What If The Military Were Filled With Notre Dame Grads?

by Conor Friedersdorf

In an op-ed on ROTC and college campuses, Colman McCarthy recalls a conversation he once had with a long time Notre Dame president:

When I suggested that Notre Dame's hosting of ROTC was a large negative among the school's many positives, Hesburgh disagreed. Notre Dame was a model of patriotism, he said, by training future officers who were churchgoers, who had taken courses in ethics, and who loved God and country. Notre Dame's ROTC program was a way to "Christianize the military," he stated firmly.
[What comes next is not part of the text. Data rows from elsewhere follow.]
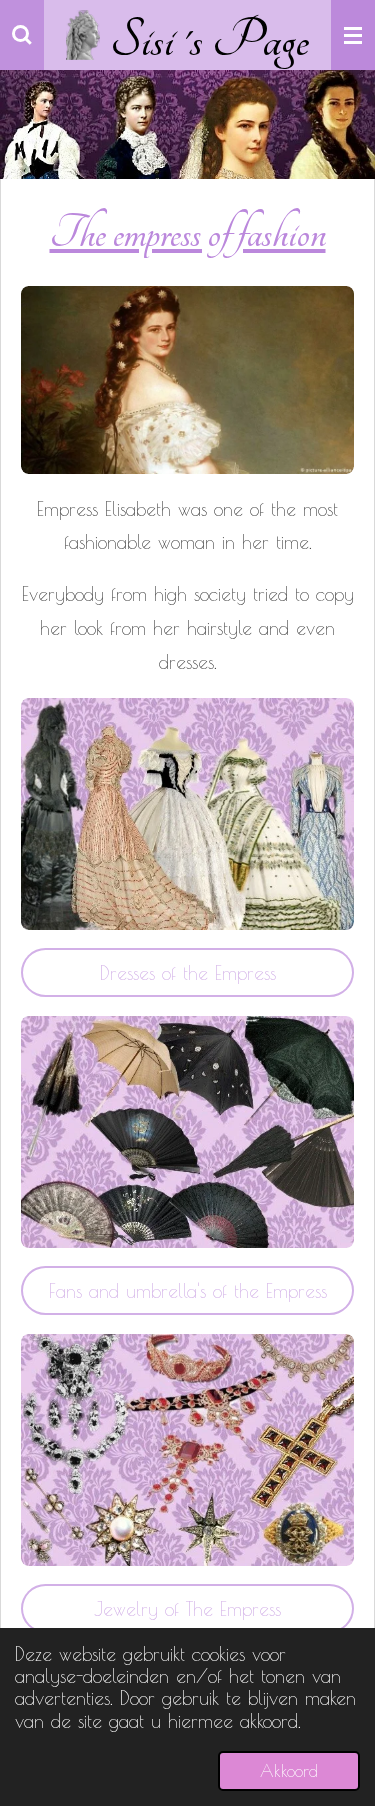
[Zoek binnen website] (22, 35)
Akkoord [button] (289, 1770)
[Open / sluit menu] (353, 35)
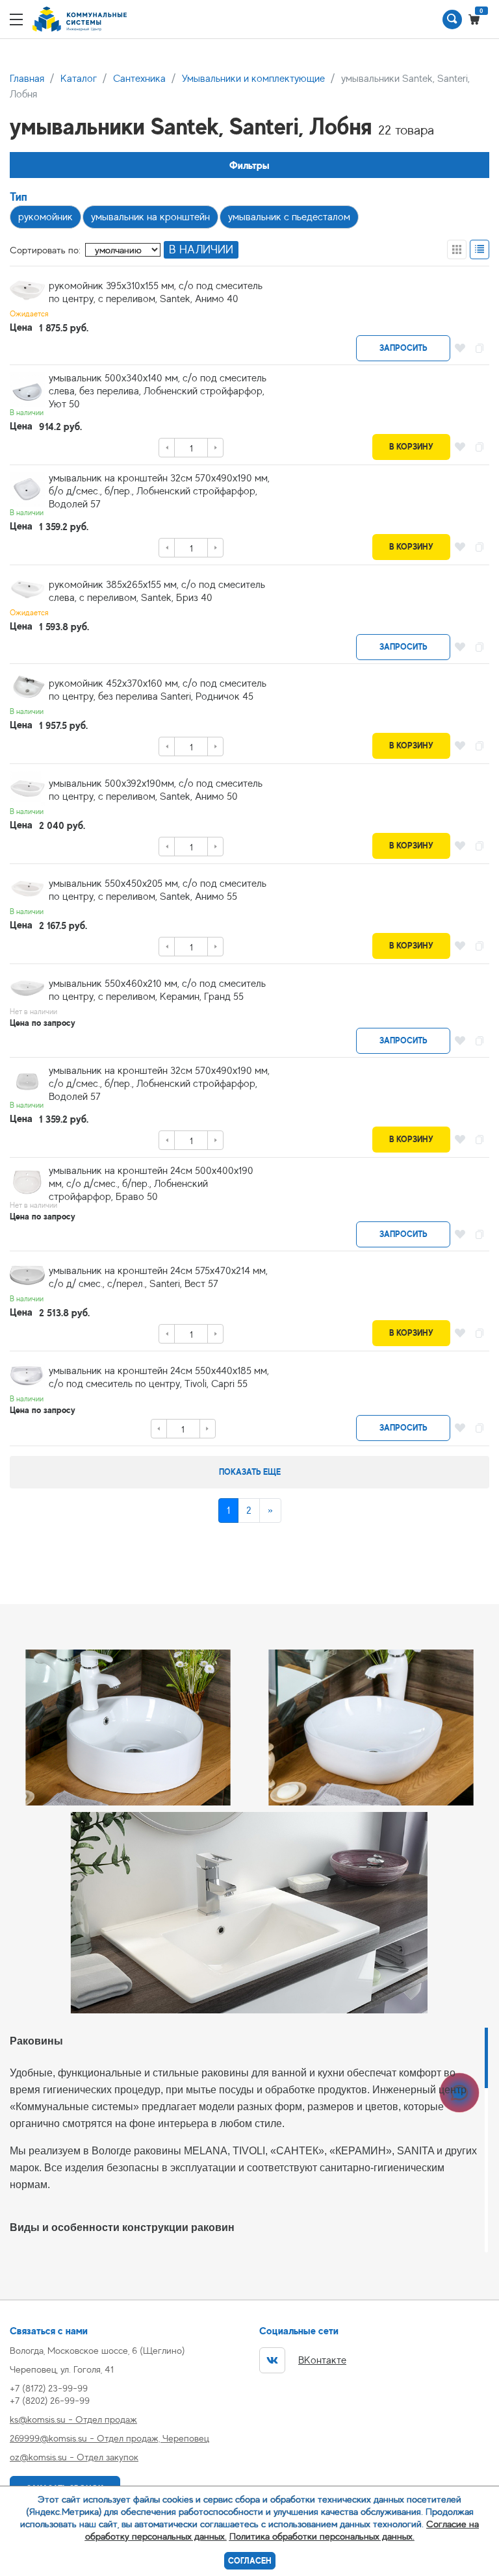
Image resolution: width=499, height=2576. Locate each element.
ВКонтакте (322, 2360)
I asked if he actually believed there could be a Christian method of slaughtering people in combat, or a Christian way of firebombing cities, or a way to kill civilians in the name of Jesus. Did he think that if enough Notre Dame graduates became soldiers that the military would eventually embrace Christ's teaching of loving one's enemies?

The interview quickly slid downhill.

It's a thorny question, isn't it? I have a very high opinion of the ethics curriculum at Notre Dame, so as an American, I'd celebrate if the military ranks were filled with more recruits who'd gone through it. But if I were an orthodox Catholic professor, I'd probably conclude that the War on Terror runs afoul of Catholic just war theory in various ways, and instruct my students that if they enlist in the military, they may be ethically obligated to disobey direct orders and incur serious punishment. McCarthy goes on:

These days, the academic senates of the Ivies and other schools are no doubt pondering the return of military recruiters to their campuses. Meanwhile, the Pentagon, which oversees ROTC programs on more than 300 campuses, has to be asking if it wants to expand to the elite campuses, where old antipathies are remembered on both sides. It should not be forgotten that schools have legitimate and moral reasons for keeping the military at bay, regardless of the repeal of "don't ask, don't tell." They can stand with those who for reasons of conscience reject military solutions to conflicts.
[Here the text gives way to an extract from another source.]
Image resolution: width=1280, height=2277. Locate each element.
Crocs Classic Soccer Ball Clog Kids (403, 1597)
They can stand with Martin Luther King Jr. and his view of America's penchant for war-making: "This madness must cease," he said from a pulpit in April 1967. Even well short of the pacifist positions, they can argue the impracticality of maintaining a military that has helped drive this country into record depths of debt. The defense budget has more than doubled since 2000, to over $700 billion. They can align themselves with colleges such as Hobart, Earlham, Goshen, Guilford, Hampshire, George Fox and a long list of others that teach alternatives to violence. Serve your country after college, these schools say, but consider the Peace Corps as well as the Marine Corps.

I disagree.

If a Quaker school wants to take a campus wide stand for pacificsm, I'd support them, but the Ivy League and other elite schools hold themselves up as communities of free inquiry that encompass faculty and students with extreme disagreements about matters like just use of force, the categorical imperative, the appropriateness of our military as currently sized, and many other matters besides. Taking an administratively-imposed campus wide stand against ROTC programs would be inconsistent with the larger mission these institutions articulate.